Laura Kittrell Photography

Thoughts on Motherhood (Volume 5)

PersonalLaura KittrellComment

3 A.M. and I hear those little (sometimes loud) cries come through the monitor. I think to myself, wasn't I just up 3 hours ago? I groggily (and sometimes very frustrated) slip to her room, scoop her up, sit in her rocking chair, and nurse her. Some nights are better than others. Some nights I have a good attitude. Some nights I think...."you are almost 6 months old...shouldn't you be sleeping through the night?" BUT....every night, I am thankful. I am thankful for this little life. I am thankful that I get to rock her, that I get to nurse her, and that I have the privilege of loving her.

Motherhood is hard. I didn't even know how hard it would be. It is the most sanctifying and sacrificial thing I have ever done. It is a struggle between trusting your instincts and second guessing most everything you do. But, when I second guess myself I hear the Lord whisper....trust me. Because really, He is the One who knows BEST and can help me the most. He wants me to learn to walk closer with Him, and stop relying on my own abilities. He longs for me to sit with Him, and rest in Him. 

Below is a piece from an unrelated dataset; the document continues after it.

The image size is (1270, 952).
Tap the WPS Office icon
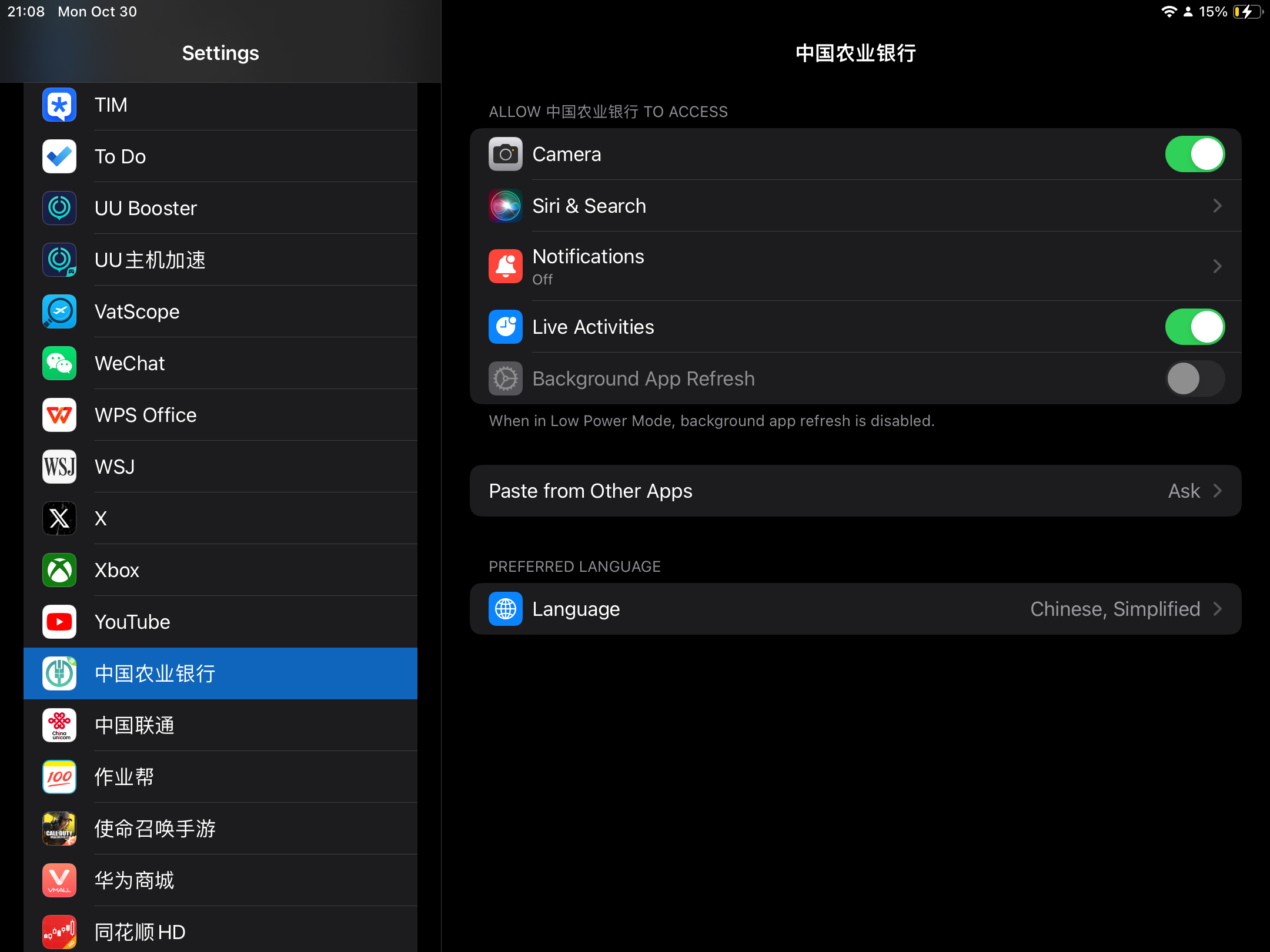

The last few days have been hard....really hard. I have done nothing (or so it seems to me) but nurse her and hold her. She has been teething....and we actually can barely see and FEEL her first tooth coming through! So...my house looks like a bomb went off, photography has been put aside, and she has been it!  But, I am so thankful. Yesterday was so hard, and I was going into the night with a bad attitude thinking, "this is going to be awful....". I went to take a shower and the Lord just said, "Laura, my grace is sufficient!" over and over to me. At that moment my entire attitude changed. Now...do I want to wake up once, twice, or eight times in the middle of the night? Um. No. But, at that moment, I knew the Lord wanted me to be joyful and remember that His grace is sufficient. I was talking to my mom about it, and she was telling me she remembered those days where it felt like she got nothing accomplished. She said she knew that the Lord was using these times to refine and teach me. I told her that He always is teaching me, but that often I don't see it until the end of the day when I am rocking Evie for the last time. It is hard, because I long to walk well IN THE MIDST of the hard times. I am thankful that His mercies are new EVERY MORNING! 

I have learned that motherhood is a lot about expectations, but also about the giving those expectations to the Lord. It is not unusual that I would expect that my baby should sleep well by a certain age. I expect that each night, if I follow the same routines, she will have a similar night. I expect that she will nap well most days. :) There are so many days where I have a list of things I need to get done, but she needs me more. It would be easy to feel defeated, and I have felt that way often. But, I have also learned that it is much easier to not have expectations. It is easier to give my days to the Lord, and  to not get upset when things do not go how I expect that they should. Expectations can only cultivate disappointment, frustration, and feelings of self-pity. Those things are not of the Lord. He is showing me that He wants to stretch me. He wants to take those hard moments and make them teachable moments. I don't always respond in the correct way. In fact, there are plenty of days that end in tears. But, His grace is sufficient and His plans are sovereign. He knows my days before I live them. I am learning that it is ok to not get it all done. I am learning it is ok to fall short (and I do!). I am learning to press in closer to Him, and hear His voice. I think He speaks to mama's in a special way....because, let's be honest, I talk to Him a lot during the day. 

I am so grateful that I have gotten to watch this baby grow and change and develop the last six months. I have gotten to witness so many milestones from following our voices, smiling, giggling, squealing, rolling, sitting up, and so much more. What a privilege to see how the Lord has allowed her to grow and change. Motherhood is such an honor. She is such a gift. The good FAR outweighs the hard. God is using Evelyn to strip away all of the yuck in my life. He is using her to teach me, stretch me, and help me to stop trying so hard. It is true that the days are long. But, these last six months have truly flown by. I can only pray that I would continue to learn to walk well, and that I would savor every moment I have with her.

My sweet Evelyn, you are a treasure, and I love you to pieces!